Meanwhile, since the plants had been established in the Wardian cases, they had begun to bud and throw out young leaves, which seemed to prove that they had quite recovered from their journey across the arctic climate of the Andes. In the evening of the 23rd the cases were hoisted into a launch, ready to go on board the steamer on the following morning; and during the night attempts were made to bribe the man in charge to bore holes and kill the plants by pouring in boiling water, but without success. On the following day they were safely lodged on board the steamer bound for Panama.

It was impossible not to feel regret that H. M. steamer 'Vixen,' then lying idle at Callao, had not been ordered to take the plants direct across the Pacific to Madras, when a majority would have arrived in perfect order.

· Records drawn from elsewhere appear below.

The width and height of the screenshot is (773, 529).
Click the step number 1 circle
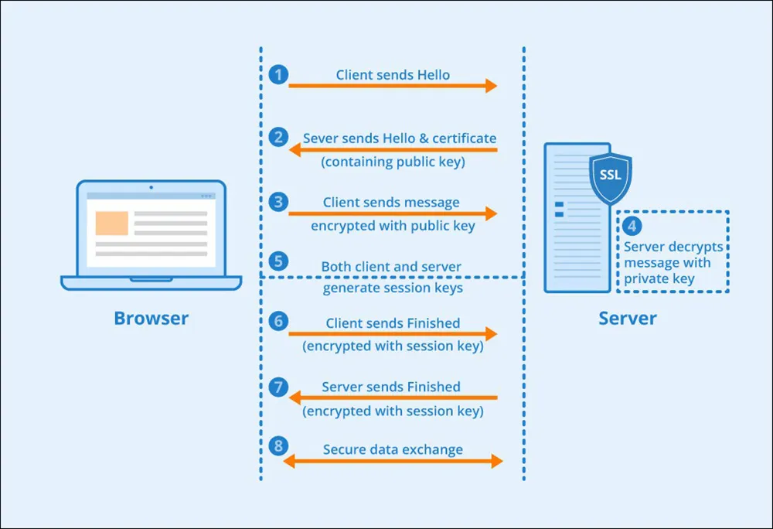click(279, 75)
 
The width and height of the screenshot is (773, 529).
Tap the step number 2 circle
click(279, 138)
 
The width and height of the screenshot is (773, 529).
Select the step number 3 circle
click(279, 202)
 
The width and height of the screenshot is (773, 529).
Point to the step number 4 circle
click(632, 227)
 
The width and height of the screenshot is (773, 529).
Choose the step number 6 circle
click(279, 321)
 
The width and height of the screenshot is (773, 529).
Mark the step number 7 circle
click(279, 385)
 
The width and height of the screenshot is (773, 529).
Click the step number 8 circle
click(279, 446)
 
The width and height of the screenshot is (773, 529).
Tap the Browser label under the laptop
click(151, 318)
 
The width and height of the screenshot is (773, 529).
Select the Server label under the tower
click(628, 318)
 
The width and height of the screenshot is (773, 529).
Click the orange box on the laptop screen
click(111, 222)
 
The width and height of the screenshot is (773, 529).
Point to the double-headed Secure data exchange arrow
click(393, 462)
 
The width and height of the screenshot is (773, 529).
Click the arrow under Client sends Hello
click(393, 86)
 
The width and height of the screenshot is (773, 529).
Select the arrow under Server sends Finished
click(393, 398)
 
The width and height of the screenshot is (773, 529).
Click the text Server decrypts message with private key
click(673, 263)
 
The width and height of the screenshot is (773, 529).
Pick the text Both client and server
click(391, 267)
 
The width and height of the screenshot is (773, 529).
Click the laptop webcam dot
click(151, 187)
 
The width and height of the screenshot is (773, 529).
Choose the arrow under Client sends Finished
click(393, 334)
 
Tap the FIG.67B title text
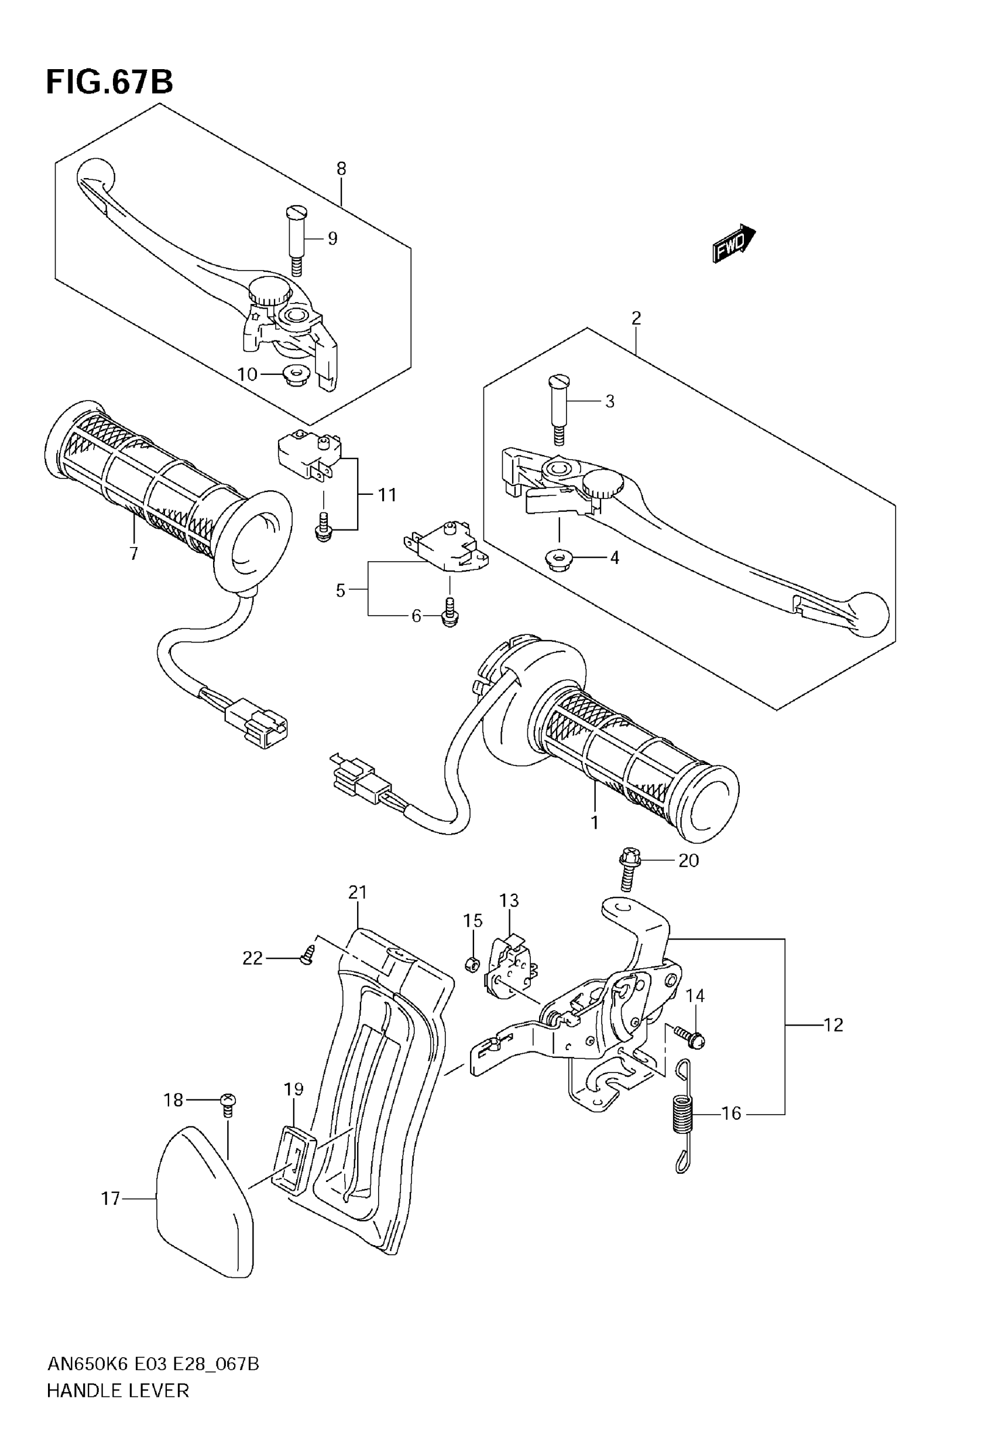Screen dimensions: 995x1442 pos(109,81)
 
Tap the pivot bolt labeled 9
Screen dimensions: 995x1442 pos(298,240)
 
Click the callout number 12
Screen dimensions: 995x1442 pos(833,1025)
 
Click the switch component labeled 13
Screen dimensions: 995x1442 pos(510,963)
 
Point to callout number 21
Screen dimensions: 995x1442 pos(358,893)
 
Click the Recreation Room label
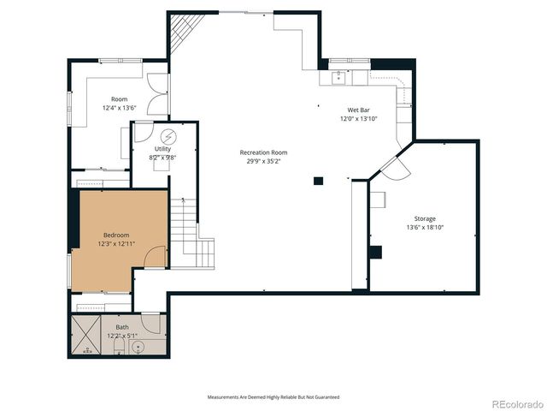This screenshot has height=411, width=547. (x=263, y=152)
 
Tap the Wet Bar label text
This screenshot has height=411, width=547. (x=357, y=110)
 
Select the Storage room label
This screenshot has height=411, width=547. (x=425, y=219)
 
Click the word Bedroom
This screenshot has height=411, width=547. (x=116, y=235)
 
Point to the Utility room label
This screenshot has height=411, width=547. (x=162, y=149)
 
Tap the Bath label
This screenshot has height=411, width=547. (x=121, y=327)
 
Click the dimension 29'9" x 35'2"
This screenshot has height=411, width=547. (x=263, y=160)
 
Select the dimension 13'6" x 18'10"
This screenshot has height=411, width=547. (x=425, y=228)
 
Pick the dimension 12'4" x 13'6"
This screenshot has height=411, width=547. (x=121, y=109)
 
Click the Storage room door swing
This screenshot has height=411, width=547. (x=395, y=169)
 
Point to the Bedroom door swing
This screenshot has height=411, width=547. (x=155, y=255)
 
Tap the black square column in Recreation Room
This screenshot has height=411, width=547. (x=318, y=181)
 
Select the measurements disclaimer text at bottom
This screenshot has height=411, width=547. (x=274, y=397)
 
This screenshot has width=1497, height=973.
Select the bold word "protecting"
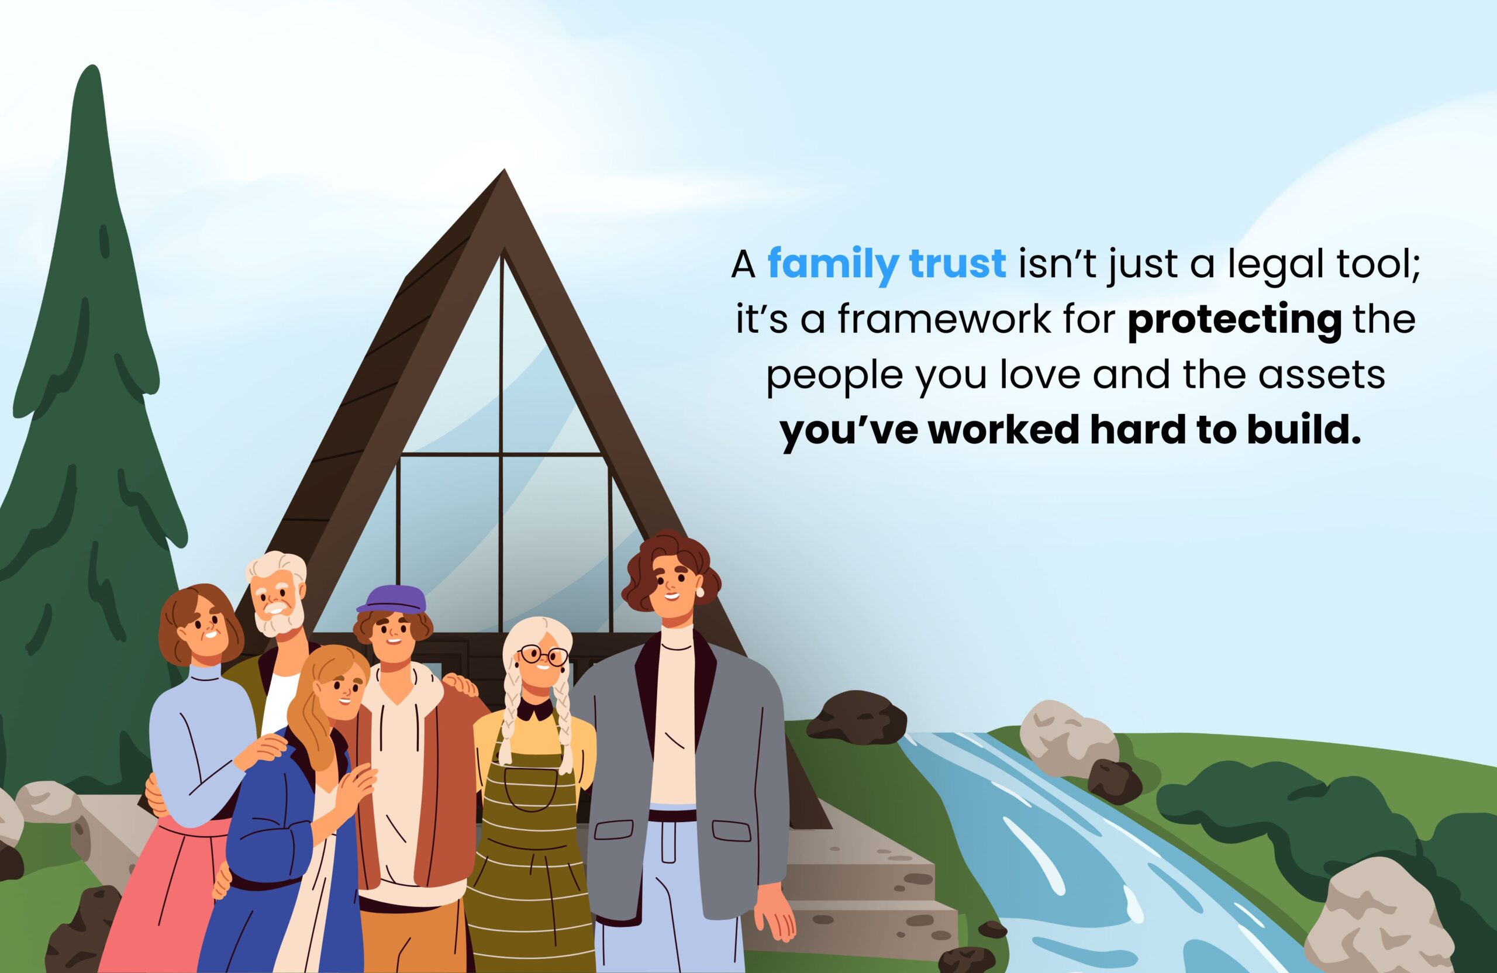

But this was not to be, and we had to look forward to long voyages, several trans-shipments, and the intense heat of the Red Sea, before this most valuable collection of plants could reach their destination in Southern India.

Yet it could not but be satisfactory to look back upon the extraordinary difficulties we had overcome, the hardships and dangers of the forests, the scarcity of the plants, the bewildering puzzle to find them amidst the dense underwood, the endeavour to stop my journey first at Tambopata and then in Sandia, the rapid flight across unknown parts of the cordillera, and the attempts first to stop and then to destroy the plants at Islay: it was a source of gratification to look back upon all this, and then to see the great majority of the plants budding and looking healthy in the Wardian cases.

The climate at Islay, during the time that the plants remained there, was as follows, from the 1st to the 24th of June:—

Mean temperature69°Fahr.
Mean minimum at night60
Highest temperature observed73
Lowest58
Entire range15

The temperature is almost exactly the same as that of the Tambopata forests in May; but the forests were always exceedingly moist, while Islay is intensely dry. This, however, was unimportant to the plants in their cases.